Komitet zakładał na początek nowocześnie uzbroić i wyposażyć 36 dywizji piechoty. Ponieważ zakupy zagraniczne nie wchodziły w grę z powodu braku możliwości produkcyjnych francuskich i angielskich fabryk, obłożonych krajowymi zamówieniami, wojsko musiało rozbudować przemysł krajowy. – Gdy wystąpiłem z konkretnymi wnioskami i z mapą w ręku przestawiłem plan rozbudowy przemysłu, został on przez KSUS przyjęty – zapewniał gen. Malinowski. Marszałek Edward Rydz-Śmigły zatwierdził go 29 maja 1937 r.
KSUS zatwierdził pierwszą fazę rozbudowy, która obejmowała m.in. następujące zakłady: Fabryka Obrabiarek w Rzeszowie, Huta Południowa w Nisku (Stalowa Wola), Fabryka Silników PZL w Rzeszowie, Fabryka Płatowców PZL w Mielcu, Państwowe Zakłady Tele- i Radiotechniczne w Opolu Lubelskim, fabryki Stomil i sztucznego kauczuku w Dębicy. Według relacji generała Malinowskiego około 70 fabryk prywatnych przeniosło się do Centralnego Okręgu Przemysłowego, gdzie przedtem nie było żadnej działalności przemysłowej, poza prywatną inicjatywą Stomilu w Dębicy. W pierwszych miesiącach 1938 r. zaczęła zaznaczać się wyraźna tendencja przenoszenia centrum przemysłowego na Lubelszczyznę, w okolice Kraśnika i Lubartowa niż do COP właściwego, zlokalizowanego bardziej na południu. Geograficzne centrum Polski leżało 30 km na wschód od Lublina, we wsi Błota, i w tym centralnym okręgu zaczęto lokować przemysł.Najtrwalszym osiągnięciem KSUS było stworzenie polskiego przemysłu maszynowego, teletechnicznego i chemicznego
Po rozpoczęciu realizacji planów tempo pracy KSUS wyraźnie zmalało. W 1938 r. komitet odbył tylko dwa posiedzenia, czterokrotnie mniej niż rok wcześniej. W 1939 r. miało miejsce zaledwie jedno spotkanie.

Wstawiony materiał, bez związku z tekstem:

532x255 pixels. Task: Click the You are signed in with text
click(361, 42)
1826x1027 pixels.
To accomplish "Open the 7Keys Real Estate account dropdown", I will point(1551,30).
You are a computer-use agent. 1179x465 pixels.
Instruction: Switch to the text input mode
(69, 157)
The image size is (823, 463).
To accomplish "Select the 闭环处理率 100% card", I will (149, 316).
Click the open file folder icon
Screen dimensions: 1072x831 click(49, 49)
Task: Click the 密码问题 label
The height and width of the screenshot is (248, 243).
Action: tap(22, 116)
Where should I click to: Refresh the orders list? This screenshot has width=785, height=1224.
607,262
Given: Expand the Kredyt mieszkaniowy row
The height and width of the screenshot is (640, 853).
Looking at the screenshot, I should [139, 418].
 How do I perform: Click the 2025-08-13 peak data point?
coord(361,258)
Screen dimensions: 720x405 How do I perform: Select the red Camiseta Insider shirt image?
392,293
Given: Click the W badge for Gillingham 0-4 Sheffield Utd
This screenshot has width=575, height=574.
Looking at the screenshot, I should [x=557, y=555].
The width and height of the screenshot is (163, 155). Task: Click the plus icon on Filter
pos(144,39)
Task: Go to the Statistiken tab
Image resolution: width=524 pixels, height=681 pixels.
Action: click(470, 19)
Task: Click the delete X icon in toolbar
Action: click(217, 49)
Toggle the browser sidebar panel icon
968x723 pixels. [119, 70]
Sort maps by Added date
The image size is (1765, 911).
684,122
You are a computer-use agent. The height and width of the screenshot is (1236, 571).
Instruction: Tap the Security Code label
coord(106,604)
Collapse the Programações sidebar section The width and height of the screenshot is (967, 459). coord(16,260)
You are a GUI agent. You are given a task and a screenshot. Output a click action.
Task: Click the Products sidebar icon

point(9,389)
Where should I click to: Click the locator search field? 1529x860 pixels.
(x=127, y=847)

Nieustanne braki gotówki spowalniały rozbudowę sił zbrojnych. Trzyletni plan rozbudowy lotnictwa z lat 1936–39 został zredukowany o 10 proc. Z tego samego powodu dywizje otrzymały zaledwie 35 proc. liczby armat przeciwpancernych w porównaniu do armii niemieckiej. Podobnie działo się z artylerią przeciwlotniczą, mechanizacją i motoryzacją armii. – A nad wszystkim górował zgubny dla nas klasycyzm w polityce finansowo-gospodarczej, pozbawiający wojsko środków na dozbrojenie i prowadzący do coraz to większego zubożenia nasze społeczeństwo oraz uniemożliwiający usunięcie kołowrotka bezrobocia – załamywał ręce ppłk Tadeusz Grodzki, od 4 lipca 1938 r. szef Wydziału Ogólnego w Biurze Przemysłu Wojennego MSWojsk.
Decyzje KSUS wpływały na wydatki sięgające jednej piątej, jednej szóstej rocznego budżetu państwa. Komitet pośrednio nadzorował więc potężną rozbudowę polskiego przemysłu. Fabryki lotnicze pochłonęły ponad 120 mln zł, zakłady produkujące działa i amunicję blisko pół mld zł, fabryki samochodów ponad 100 mln zł, fabryki karabinów ponad 100 mln zł. Dla porównania budowa Gdyni wymagała zainwestowania 700 mln zł.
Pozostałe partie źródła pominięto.